§ **Extrait du texte**
Mesdames et messieurs les eurodéputés,
Mesdames et messieurs les représentants des gouvernements des États Membres de l’Union Européenne,
Alors que les négociations progressent autour des dossiers clés du Pacte européen sur l'immigration et l'asile, nous vous appelons de toute urgence à changer de cap, à donner la priorité à la sécurité des personnes en quête d'asile et à cesser d'instrumentaliser la souffrance humaine à des fins politiques.
Ce nouveau pacte n'est pas une réforme des politiques européennes d'asile et de migration. Il ne s'agit pas d'une solution à la "crise migratoire" de l'Europe, ni d'un accord historique. Il s'agit simplement de la poursuite et de l'intensification des politiques d'endiguement et de dissuasion, axées sur le traitement rapide des cas et les renvois. Nous avons vu que ces politiques n'ont pas fonctionné et qu'elles ont, au contraire, engendré des souffrances inimaginables.

§ **Données sources**
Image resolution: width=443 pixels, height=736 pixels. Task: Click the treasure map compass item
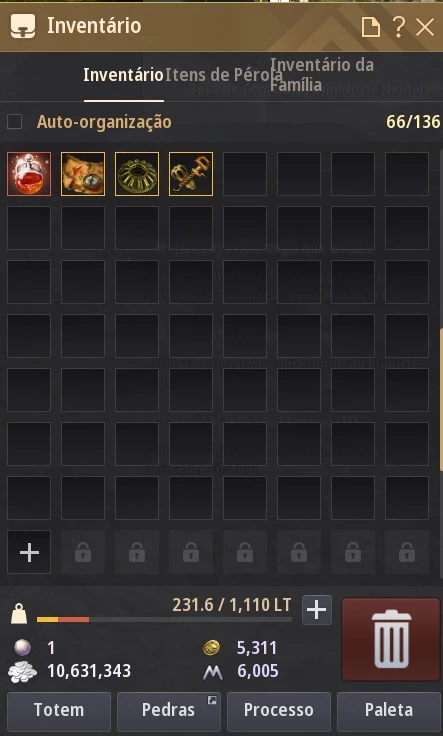point(83,174)
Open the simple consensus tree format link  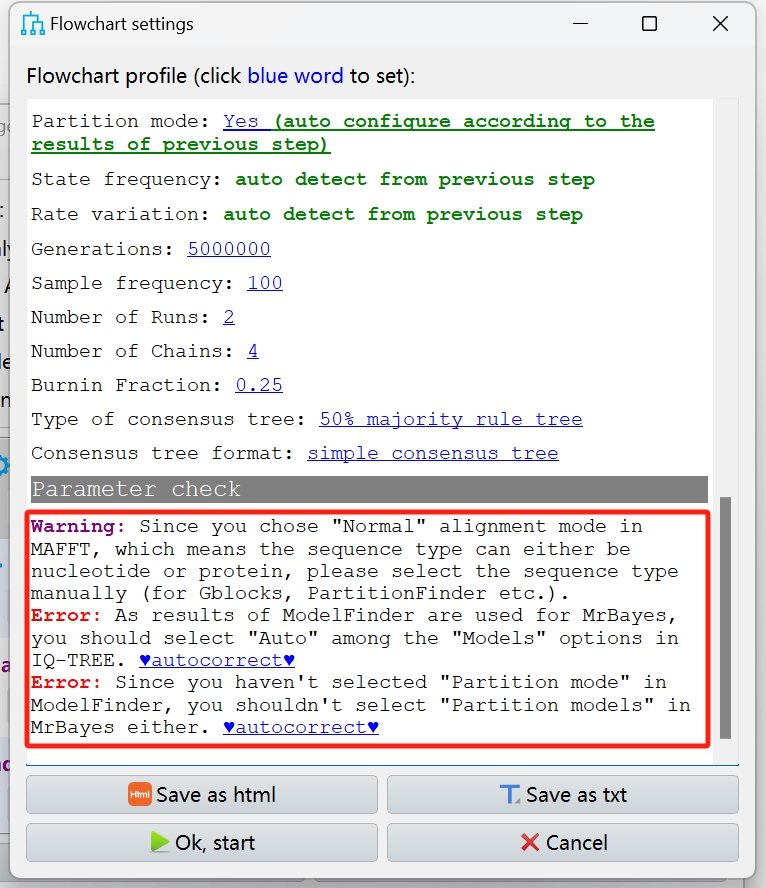click(x=432, y=453)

§ **Consignes**
• 1. Dites si chacune des affirmations suivantes concorde avec la lettre sur le Pacte européen sur l'immigration et l'asile. Répondez par oui ou non et citez les mots décisifs de la lettre. (a) La lettre s'adresse notamment aux eurodéputés. (b) La lettre présente le pacte comme une réforme des politiques européennes d'asile et de migration. (c) Selon la lettre, les politiques d'endiguement et de dissuasion ont fonctionné.
• 2. Rédigez la suite de la lettre sur le Pacte européen sur l'immigration et l'asile, en partant de sa dernière phrase.

§ **Réponses par consigne**
• 1.
(a) Oui : « Mesdames et messieurs les eurodéputés ».
(b) Non : « Ce nouveau pacte n'est pas une réforme des politiques européennes d'asile et de migration. »
(c) Non : « Nous avons vu que ces politiques n'ont pas fonctionné et qu'elles ont, au contraire, engendré des souffrances inimaginables. »

• 2.
Depuis des années, Médecins Sans Frontières (MSF) observe les conséquences du renvoi de personnes en Libye, où elles sont confrontées à la détention, à la violence, aux agressions sexuelles, à l'extorsion et au travail forcé. Il est honteux que l'externalisation de la gestion des frontières dans des pays peu sûrs comme la Libye constitue la pierre angulaire du pacte.
Cette externalisation sert de modèle à la signature d'accords similaires dans d'autres pays comme la Tunisie - un pays où les patients à bord de notre navire de recherche et de sauvetage, le Geo Barents, nous disent qu'ils sont confrontés à une discrimination croissante, à des attaques violentes et à des expulsions collectives.
Au lieu de garantir des conditions d'accueil dignes aux personnes qui cherchent la sécurité en Europe, le pacte ne fait qu'institutionnaliser la détention de facto et porte atteinte au droit des personnes à demander l'asile. Notre travail en Grèce nous a appris que les clôtures, les barbelés et la détention sont extrêmement nocifs pour la santé des personnes et ne peuvent constituer une solution.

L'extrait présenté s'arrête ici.